▶ Directions for this task
Put the lines between the line holding "Given: Choose 2026.02 as travel date" and the line holding "tap(819, 506)", inclusive, into a Markdown table with the columns Row and Line, leaving out blank lines.

▶ Provided material
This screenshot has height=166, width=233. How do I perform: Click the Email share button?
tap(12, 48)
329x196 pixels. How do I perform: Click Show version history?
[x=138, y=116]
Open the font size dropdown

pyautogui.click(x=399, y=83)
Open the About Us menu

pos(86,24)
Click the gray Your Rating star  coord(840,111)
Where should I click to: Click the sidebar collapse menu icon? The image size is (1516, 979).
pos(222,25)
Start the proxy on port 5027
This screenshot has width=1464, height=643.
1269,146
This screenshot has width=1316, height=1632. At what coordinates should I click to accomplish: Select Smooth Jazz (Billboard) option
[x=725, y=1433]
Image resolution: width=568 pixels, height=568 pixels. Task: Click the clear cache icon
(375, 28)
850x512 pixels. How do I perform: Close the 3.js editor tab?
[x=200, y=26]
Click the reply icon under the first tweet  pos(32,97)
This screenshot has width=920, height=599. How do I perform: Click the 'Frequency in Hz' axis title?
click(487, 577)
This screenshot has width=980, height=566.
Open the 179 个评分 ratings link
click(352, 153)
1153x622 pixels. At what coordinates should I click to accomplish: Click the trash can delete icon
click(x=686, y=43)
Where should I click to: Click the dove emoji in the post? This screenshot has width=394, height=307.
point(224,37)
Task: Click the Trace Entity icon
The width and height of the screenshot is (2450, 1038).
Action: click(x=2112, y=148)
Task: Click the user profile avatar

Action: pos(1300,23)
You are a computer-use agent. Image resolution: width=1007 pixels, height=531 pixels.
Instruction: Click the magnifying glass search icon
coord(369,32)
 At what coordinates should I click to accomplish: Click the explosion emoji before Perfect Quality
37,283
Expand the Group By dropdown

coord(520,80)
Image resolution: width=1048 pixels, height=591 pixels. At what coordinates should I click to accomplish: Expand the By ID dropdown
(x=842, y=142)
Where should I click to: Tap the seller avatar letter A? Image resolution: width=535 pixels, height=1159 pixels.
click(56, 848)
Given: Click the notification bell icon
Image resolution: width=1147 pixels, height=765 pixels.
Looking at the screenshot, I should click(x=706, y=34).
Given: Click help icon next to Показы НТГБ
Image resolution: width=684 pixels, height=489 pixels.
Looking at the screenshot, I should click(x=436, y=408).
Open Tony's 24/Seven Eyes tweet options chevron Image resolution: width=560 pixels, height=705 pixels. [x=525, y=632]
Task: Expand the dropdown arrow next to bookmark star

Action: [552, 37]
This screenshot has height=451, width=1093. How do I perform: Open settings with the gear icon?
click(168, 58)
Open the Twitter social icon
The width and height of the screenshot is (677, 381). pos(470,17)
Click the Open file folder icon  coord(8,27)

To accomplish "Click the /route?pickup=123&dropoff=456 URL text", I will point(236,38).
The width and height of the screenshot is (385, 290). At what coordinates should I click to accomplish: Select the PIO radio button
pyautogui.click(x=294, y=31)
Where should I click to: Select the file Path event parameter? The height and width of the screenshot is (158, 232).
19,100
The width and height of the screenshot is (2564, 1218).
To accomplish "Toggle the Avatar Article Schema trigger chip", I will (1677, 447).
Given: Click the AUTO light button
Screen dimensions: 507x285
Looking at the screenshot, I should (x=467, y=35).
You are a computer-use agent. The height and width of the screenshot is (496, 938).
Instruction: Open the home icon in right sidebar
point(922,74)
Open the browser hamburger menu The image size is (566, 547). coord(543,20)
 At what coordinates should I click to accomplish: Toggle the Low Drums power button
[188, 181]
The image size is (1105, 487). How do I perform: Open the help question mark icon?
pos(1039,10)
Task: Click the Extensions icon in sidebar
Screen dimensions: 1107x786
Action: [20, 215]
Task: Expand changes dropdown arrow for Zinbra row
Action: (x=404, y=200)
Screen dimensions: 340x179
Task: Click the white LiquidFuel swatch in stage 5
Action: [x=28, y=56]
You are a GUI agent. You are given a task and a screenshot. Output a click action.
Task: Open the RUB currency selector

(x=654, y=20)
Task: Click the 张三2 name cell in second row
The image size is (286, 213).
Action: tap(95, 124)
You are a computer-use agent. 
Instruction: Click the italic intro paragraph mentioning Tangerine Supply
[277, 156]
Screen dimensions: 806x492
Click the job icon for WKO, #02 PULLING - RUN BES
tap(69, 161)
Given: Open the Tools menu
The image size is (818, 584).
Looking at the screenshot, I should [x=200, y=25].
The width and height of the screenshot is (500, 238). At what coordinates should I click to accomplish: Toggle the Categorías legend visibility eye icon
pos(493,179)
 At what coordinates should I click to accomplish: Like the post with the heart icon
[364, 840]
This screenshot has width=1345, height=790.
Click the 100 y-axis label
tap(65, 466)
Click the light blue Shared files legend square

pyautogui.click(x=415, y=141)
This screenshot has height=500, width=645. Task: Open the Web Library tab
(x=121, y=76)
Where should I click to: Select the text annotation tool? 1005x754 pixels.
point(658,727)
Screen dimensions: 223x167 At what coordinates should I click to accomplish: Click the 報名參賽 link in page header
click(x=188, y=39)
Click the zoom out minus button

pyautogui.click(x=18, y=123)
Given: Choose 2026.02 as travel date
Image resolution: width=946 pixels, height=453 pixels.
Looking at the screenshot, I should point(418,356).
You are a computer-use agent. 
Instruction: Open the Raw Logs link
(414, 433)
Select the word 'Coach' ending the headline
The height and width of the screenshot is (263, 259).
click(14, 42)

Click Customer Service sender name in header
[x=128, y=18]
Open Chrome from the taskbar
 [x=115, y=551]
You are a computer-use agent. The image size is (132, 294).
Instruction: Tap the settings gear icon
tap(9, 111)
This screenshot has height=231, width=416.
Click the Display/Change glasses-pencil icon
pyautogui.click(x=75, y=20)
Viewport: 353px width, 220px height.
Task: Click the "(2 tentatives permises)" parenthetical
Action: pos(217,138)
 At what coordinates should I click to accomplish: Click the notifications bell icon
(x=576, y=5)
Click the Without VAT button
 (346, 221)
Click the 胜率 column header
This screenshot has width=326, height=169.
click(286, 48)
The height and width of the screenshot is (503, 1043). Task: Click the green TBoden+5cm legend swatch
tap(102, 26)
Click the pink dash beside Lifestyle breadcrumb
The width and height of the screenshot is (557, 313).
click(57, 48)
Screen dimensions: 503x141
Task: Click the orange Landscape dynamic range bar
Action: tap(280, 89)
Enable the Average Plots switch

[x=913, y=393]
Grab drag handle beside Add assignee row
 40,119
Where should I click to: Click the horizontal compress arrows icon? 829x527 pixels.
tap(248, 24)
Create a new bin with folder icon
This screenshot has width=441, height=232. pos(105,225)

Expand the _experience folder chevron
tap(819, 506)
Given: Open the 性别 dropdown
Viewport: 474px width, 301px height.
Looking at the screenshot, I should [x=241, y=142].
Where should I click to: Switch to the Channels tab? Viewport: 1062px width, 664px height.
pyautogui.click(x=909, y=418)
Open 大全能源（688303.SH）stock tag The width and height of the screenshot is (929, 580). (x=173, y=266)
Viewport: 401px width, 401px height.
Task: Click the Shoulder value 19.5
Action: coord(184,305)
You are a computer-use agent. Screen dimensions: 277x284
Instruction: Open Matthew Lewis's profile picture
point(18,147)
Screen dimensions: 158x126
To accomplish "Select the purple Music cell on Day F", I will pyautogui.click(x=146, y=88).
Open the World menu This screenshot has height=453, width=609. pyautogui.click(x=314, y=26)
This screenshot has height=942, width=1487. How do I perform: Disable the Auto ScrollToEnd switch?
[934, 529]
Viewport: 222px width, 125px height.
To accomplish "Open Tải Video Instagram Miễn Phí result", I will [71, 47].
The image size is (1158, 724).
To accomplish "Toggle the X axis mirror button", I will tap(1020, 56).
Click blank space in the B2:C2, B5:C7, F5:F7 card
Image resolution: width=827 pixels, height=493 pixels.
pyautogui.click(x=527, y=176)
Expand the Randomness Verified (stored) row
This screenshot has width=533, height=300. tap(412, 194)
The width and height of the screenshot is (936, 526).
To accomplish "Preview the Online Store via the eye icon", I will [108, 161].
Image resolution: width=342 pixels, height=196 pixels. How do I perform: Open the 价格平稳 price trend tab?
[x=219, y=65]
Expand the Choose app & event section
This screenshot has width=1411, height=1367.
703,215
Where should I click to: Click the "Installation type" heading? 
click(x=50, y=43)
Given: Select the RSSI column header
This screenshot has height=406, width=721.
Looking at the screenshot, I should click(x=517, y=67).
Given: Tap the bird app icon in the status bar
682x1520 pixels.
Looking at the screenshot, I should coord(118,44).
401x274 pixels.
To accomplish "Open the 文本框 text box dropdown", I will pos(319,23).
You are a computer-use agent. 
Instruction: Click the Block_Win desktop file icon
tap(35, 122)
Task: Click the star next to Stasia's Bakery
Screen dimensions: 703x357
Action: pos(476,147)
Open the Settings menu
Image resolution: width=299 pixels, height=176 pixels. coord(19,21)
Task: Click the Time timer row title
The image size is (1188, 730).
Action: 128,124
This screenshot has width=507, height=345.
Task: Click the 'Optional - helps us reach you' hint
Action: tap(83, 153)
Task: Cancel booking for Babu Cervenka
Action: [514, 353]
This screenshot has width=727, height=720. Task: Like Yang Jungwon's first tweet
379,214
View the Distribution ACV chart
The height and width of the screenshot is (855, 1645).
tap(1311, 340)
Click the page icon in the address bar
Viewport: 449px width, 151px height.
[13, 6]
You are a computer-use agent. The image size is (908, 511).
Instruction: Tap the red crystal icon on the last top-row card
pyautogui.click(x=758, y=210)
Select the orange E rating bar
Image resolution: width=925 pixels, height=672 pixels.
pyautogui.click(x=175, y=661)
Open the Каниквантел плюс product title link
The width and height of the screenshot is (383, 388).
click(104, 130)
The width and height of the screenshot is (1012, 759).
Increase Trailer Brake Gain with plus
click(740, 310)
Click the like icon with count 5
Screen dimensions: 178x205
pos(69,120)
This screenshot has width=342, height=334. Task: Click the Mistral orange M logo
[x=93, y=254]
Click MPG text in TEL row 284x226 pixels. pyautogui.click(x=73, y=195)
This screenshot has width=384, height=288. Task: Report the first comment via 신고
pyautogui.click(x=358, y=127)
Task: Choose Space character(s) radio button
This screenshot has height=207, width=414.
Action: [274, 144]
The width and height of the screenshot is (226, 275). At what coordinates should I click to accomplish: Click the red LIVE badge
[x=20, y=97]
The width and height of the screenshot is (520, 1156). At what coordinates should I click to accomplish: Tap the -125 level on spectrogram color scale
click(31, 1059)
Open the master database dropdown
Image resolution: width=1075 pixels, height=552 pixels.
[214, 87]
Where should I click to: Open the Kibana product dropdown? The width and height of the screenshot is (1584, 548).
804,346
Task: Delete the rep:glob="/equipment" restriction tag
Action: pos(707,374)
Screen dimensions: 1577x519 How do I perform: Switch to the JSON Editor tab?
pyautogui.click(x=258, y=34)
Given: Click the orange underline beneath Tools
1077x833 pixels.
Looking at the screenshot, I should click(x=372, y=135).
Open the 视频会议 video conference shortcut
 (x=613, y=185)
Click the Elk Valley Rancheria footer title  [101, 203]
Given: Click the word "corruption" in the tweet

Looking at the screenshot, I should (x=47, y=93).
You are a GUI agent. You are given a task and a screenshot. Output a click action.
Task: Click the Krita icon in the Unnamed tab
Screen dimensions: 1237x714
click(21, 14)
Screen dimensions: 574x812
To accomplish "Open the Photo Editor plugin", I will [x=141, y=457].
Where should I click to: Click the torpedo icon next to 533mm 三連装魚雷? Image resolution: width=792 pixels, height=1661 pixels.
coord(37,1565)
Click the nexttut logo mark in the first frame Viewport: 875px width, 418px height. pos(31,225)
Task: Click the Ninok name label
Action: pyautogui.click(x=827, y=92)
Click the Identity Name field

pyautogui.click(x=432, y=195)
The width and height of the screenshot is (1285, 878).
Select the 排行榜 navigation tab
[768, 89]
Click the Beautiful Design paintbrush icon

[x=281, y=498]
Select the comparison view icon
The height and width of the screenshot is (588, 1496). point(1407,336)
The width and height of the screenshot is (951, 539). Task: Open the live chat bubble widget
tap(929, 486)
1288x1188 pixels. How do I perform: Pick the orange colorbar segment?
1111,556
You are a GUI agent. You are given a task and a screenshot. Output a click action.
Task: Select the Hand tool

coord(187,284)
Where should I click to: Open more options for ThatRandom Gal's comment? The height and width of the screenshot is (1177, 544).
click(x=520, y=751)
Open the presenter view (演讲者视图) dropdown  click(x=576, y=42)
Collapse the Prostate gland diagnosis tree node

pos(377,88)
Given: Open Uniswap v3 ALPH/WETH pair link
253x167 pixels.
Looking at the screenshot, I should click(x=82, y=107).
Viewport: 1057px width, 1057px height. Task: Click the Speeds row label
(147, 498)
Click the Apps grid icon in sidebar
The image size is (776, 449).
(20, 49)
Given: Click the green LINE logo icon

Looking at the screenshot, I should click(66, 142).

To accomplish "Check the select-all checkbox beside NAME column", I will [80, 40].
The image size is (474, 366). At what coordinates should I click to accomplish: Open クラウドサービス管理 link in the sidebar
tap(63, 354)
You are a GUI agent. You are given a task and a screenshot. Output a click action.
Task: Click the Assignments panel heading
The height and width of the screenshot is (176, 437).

▶ Exercise result
| Row | Line |
|---|---|
| 1 | Given: Choose 2026.02 as travel date |
| 2 | Image resolution: width=946 pixels, height=453 pixels. |
| 3 | Looking at the screenshot, I should point(418,356). |
| 4 | You are a computer-use agent.  |
| 5 | Instruction: Open the Raw Logs link |
| 6 | (414, 433) |
| 7 | Select the word 'Coach' ending the headline |
| 8 | The height and width of the screenshot is (263, 259). |
| 9 | click(14, 42) |
| 10 | Click Customer Service sender name in header |
| 11 | [x=128, y=18] |
| 12 | Open Chrome from the taskbar |
| 13 |  [x=115, y=551] |
| 14 | You are a computer-use agent. The image size is (132, 294). |
| 15 | Instruction: Tap the settings gear icon |
| 16 | tap(9, 111) |
| 17 | This screenshot has height=231, width=416. |
| 18 | Click the Display/Change glasses-pencil icon |
| 19 | pyautogui.click(x=75, y=20) |
| 20 | Viewport: 353px width, 220px height. |
| 21 | Task: Click the "(2 tentatives permises)" parenthetical |
| 22 | Action: pos(217,138) |
| 23 |  At what coordinates should I click to accomplish: Click the notifications bell icon |
| 24 | (x=576, y=5) |
| 25 | Click the Without VAT button |
| 26 |  (346, 221) |
| 27 | Click the 胜率 column header |
| 28 | This screenshot has width=326, height=169. |
| 29 | click(286, 48) |
| 30 | The height and width of the screenshot is (503, 1043). Task: Click the green TBoden+5cm legend swatch |
| 31 | tap(102, 26) |
| 32 | Click the pink dash beside Lifestyle breadcrumb |
| 33 | The width and height of the screenshot is (557, 313). |
| 34 | click(57, 48) |
| 35 | Screen dimensions: 503x141 |
| 36 | Task: Click the orange Landscape dynamic range bar |
| 37 | Action: tap(280, 89) |
| 38 | Enable the Average Plots switch |
| 39 | [x=913, y=393] |
| 40 | Grab drag handle beside Add assignee row |
| 41 |  40,119 |
| 42 | Where should I click to: Click the horizontal compress arrows icon? 829x527 pixels. |
| 43 | tap(248, 24) |
| 44 | Create a new bin with folder icon |
| 45 | This screenshot has width=441, height=232. pos(105,225) |
| 46 | Expand the _experience folder chevron |
| 47 | tap(819, 506) |